結果として、Exciteがエンジンを提供しているDIONやODNのようなプロバイダーの検索などに影響がある。
統計の分類も切り替えなくては。
Yahoo!が昔はGoogleを使っていて、途中から独自の検索エンジンYST!に切り替えて、シェアを一気に確保・奪っていくという流れが続いていたわけだが、Googleが抑えていたプロバイダーをひっくり返したのは、オセロのリバースのように大きな意味を持つだろう。
例えば、検索エンジンの訪問経路の詳細を見てみるとわかるとおり、Googleのアクセス経路は、1位がgoogle.co.jp, 2位がgoogle.comとなっているのだが、3位以下は、
3位: http://sleipnir.excite.co.jp/search.gw
4位: http://dion.excite.co.jp/search.gw
5位: http://duogate.excite.co.jp/search.gw
6位: http://home.excite.co.jp/search.gw
と、3-6位までExcite経路のアクセスが占めていた。
これが、今までのGoogleへの配分から、Yahoo!に変わるのは大きい。
今まで2割位はExcite系経由だったので、2割位Googleのトラフィックが減るととも考えられる。

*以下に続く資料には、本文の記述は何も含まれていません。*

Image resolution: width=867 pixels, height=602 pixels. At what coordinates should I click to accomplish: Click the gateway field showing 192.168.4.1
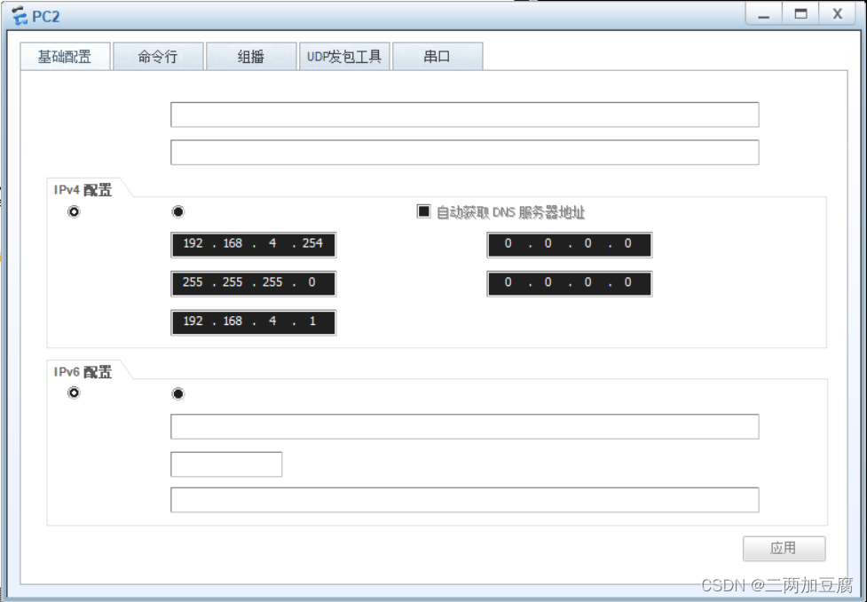[x=253, y=322]
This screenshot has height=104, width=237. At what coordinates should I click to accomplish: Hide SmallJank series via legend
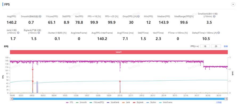click(113, 102)
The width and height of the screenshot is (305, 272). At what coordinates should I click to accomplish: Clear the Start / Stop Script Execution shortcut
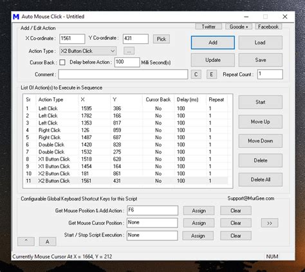click(x=236, y=236)
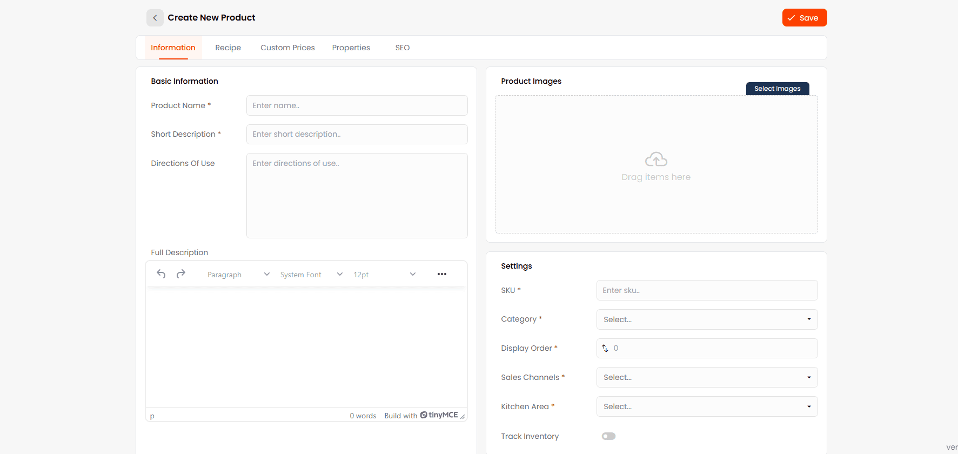Click the Display Order stepper arrows icon
The image size is (958, 454).
605,349
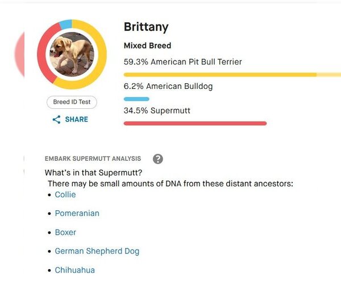Click the 6.2% American Bulldog label
The width and height of the screenshot is (341, 285).
point(168,86)
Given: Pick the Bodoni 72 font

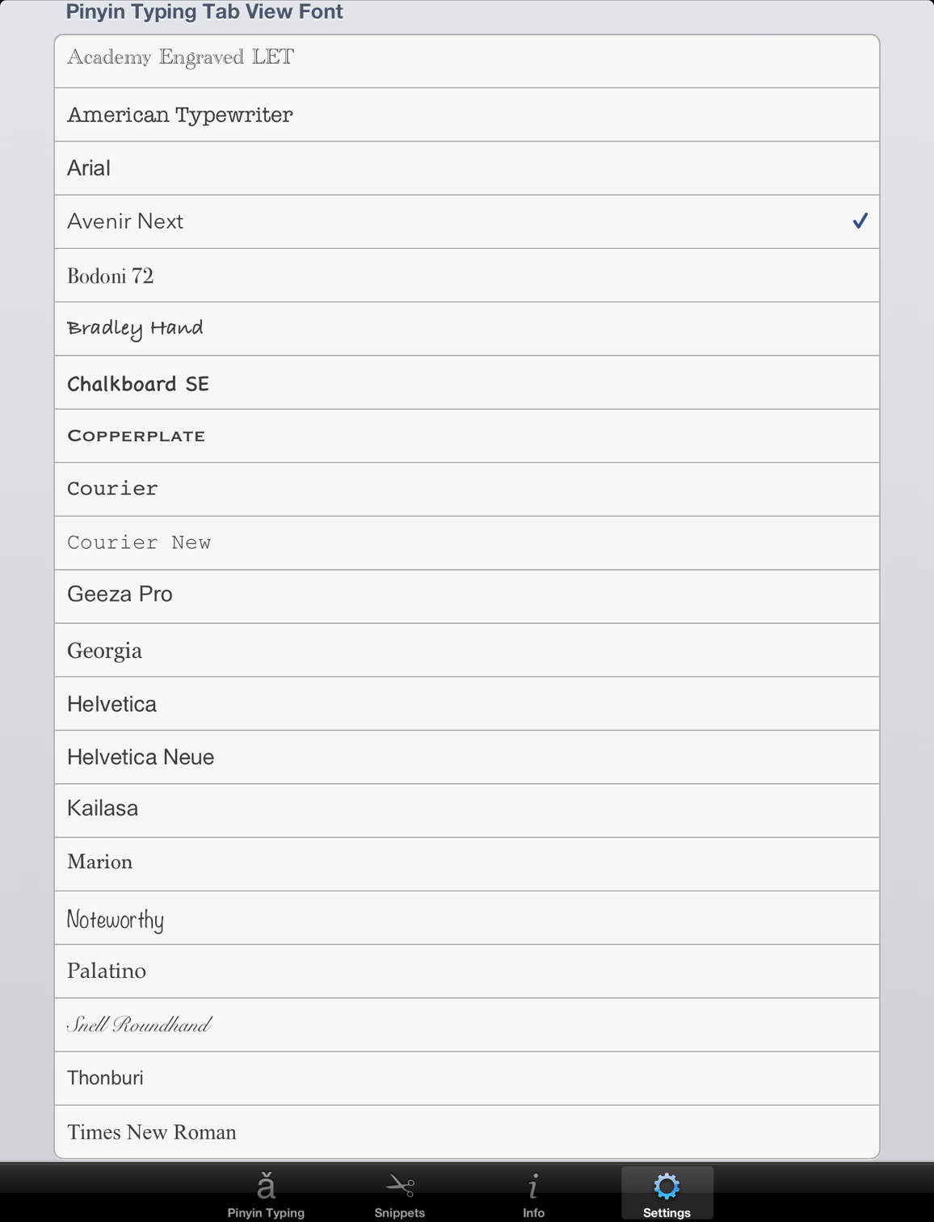Looking at the screenshot, I should click(x=467, y=275).
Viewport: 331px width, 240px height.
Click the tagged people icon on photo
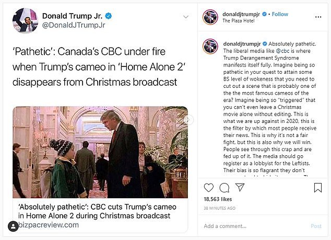click(13, 226)
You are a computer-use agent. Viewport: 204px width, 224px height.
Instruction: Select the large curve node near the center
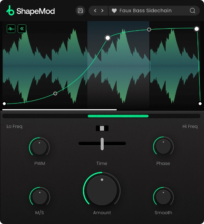pos(108,38)
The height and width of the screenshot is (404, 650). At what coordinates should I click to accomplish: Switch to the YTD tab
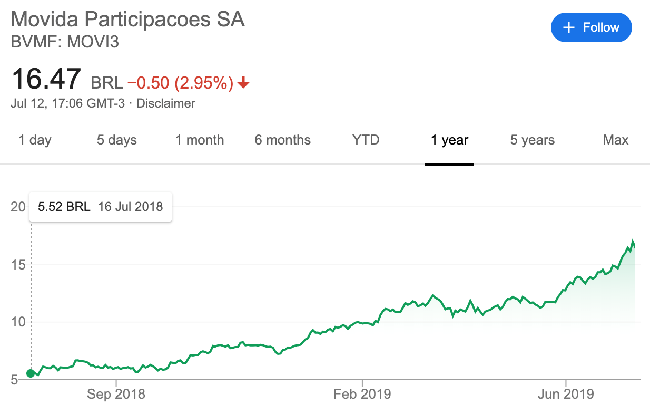[366, 140]
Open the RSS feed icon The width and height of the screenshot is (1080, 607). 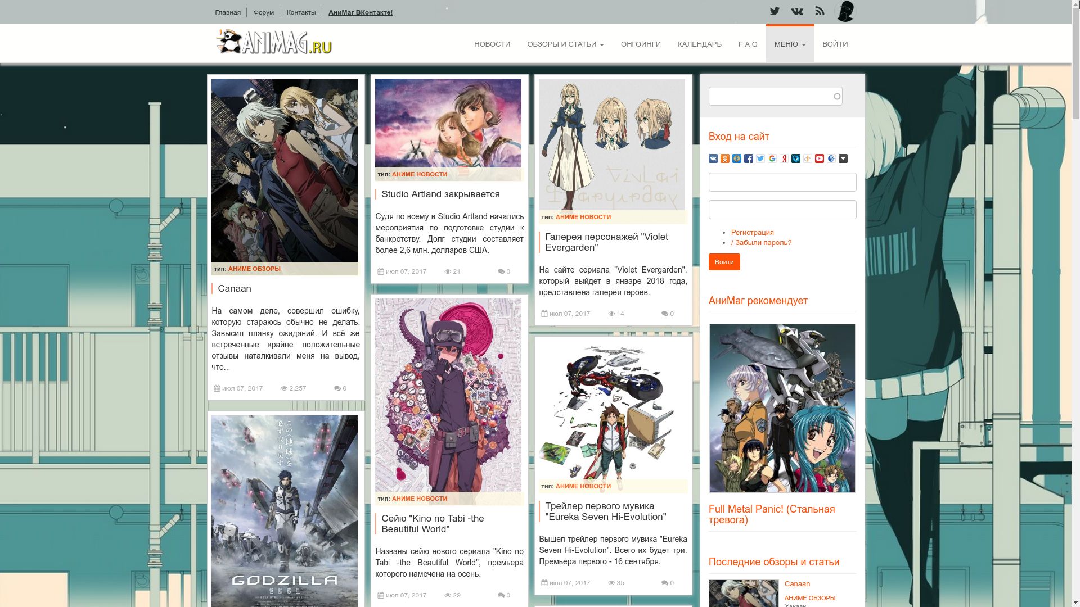point(820,11)
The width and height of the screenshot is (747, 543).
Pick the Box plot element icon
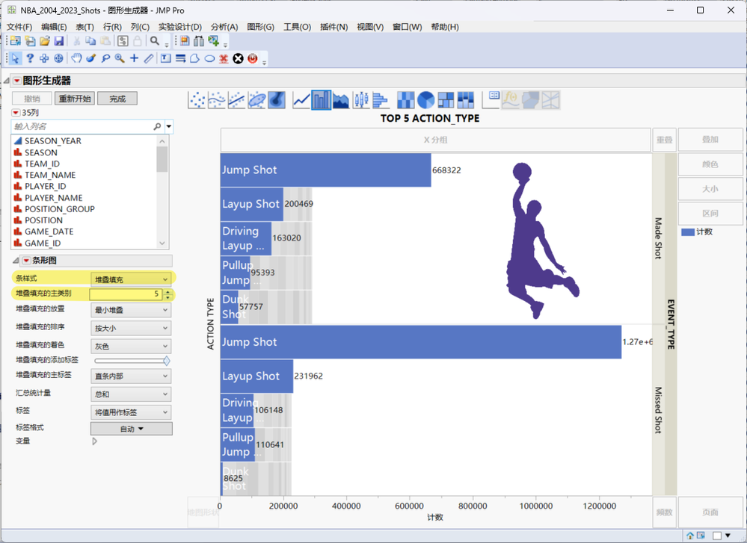click(x=360, y=100)
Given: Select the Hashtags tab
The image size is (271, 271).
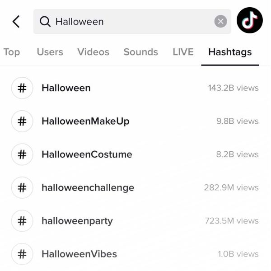Looking at the screenshot, I should click(x=230, y=52).
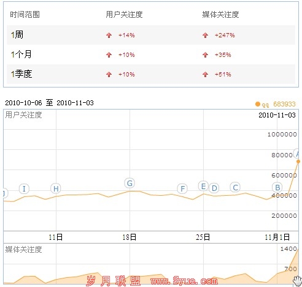Image resolution: width=302 pixels, height=287 pixels.
Task: Click the up arrow next to +51%
Action: (x=205, y=74)
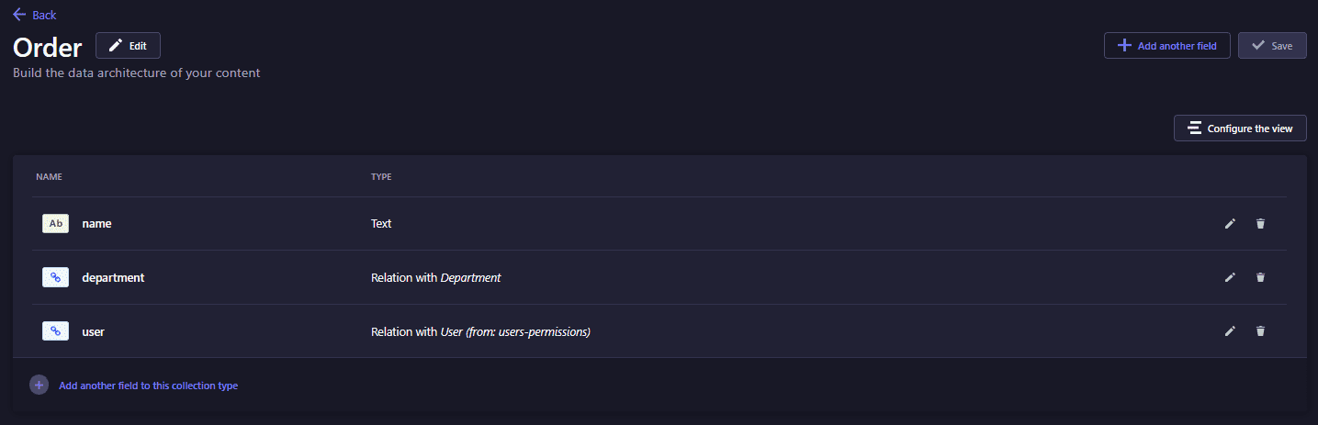The image size is (1318, 425).
Task: Click Add another field to this collection type
Action: click(x=148, y=386)
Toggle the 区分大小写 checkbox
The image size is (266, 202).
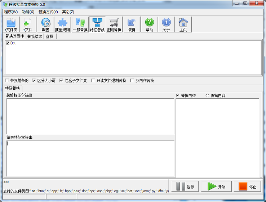click(x=34, y=81)
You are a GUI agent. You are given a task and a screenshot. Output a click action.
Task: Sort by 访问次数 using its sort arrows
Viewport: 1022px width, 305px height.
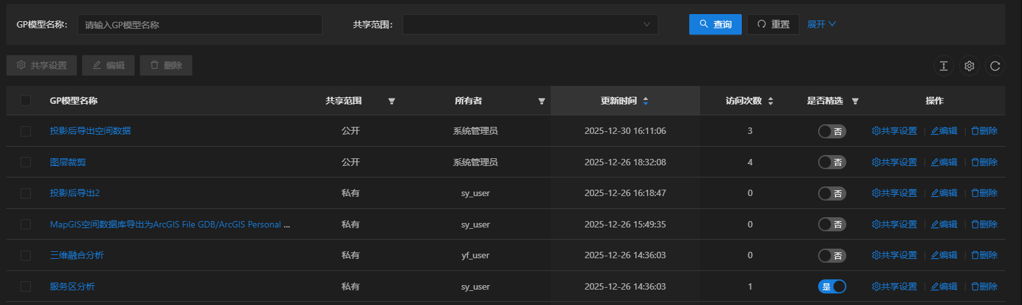[x=771, y=101]
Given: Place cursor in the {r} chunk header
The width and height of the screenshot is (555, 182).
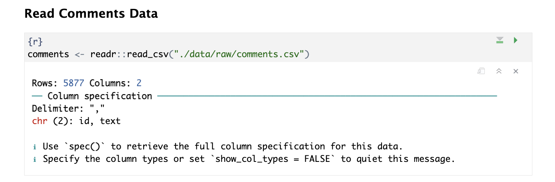Looking at the screenshot, I should [35, 41].
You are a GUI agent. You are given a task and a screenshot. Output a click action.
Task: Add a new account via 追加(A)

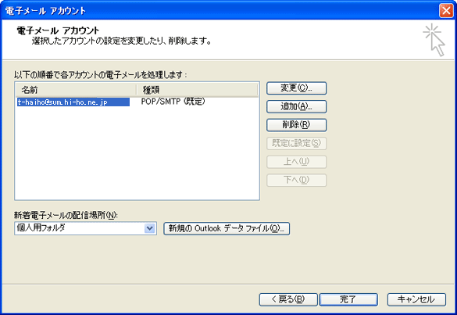coord(296,106)
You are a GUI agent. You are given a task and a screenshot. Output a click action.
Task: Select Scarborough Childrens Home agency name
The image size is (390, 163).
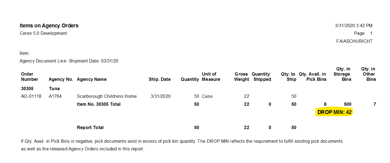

事実、サイト特性による偏りはあるとはいえ、統計分類を変えた7/3からYahoo!からの流入割合が9割を超えました(http://www.accessup.org/kensaku/#graph)。
この切替は、YST!の方がヒットする文章数が増えたり、地道な性能向上の賜物ともいえる。
ただ、日本では、逆にシェアを拡大していなくてはいけない挑戦者の立場のGoogleにとっては大打撃。
欧米圏では、Googleがトップを走る検索業界だが、韓国ではNaverが、中国では百度が、日本ではYahoo!が優勢。
東アジア圏で、Googleではない他の検索エンジンが首位を確保しているのには、それぞれの理由があるわけだが、差を縮める流れを逆にこういうように反転させられると、追う立場のGoogleとしては、辛いでしょうね。
P.S
トラックバックを間違えて送ってしまったことに気づいたので、NAMAANがOvertureのスポンサードリンクを採用したという記事についても言及。いわずもがなですが、YSTの提供とOvetureの提供はセットなのですが、Overtureだけ(広告エンジンだけ)の利用もあります。それで、NAMAANはOvertureをとったということ。そういう意味で、ちょっと別の話しになりますが、Googleの広告エンジンに比べ、Overtureの方が儲けがいい、という傾向になってきたところはあるのではないかと思います。
まあ、これは、GoogleとOvetureの営業フェーズでの料率(リターン率)競争等も絡んできて決まる話ですが、一般的にヒット率(網羅率)がOvertureの方がいいとか言われるようになってきている気がします。そうすると、Overture採用 + YST!採用、とウェブ検索を借りようと思っているところは思うわけで、Googleを採用していたところで、ドミノ倒し返しがされるわけですね。お金の力が強く、かつ実力もあれば、そうなるということで。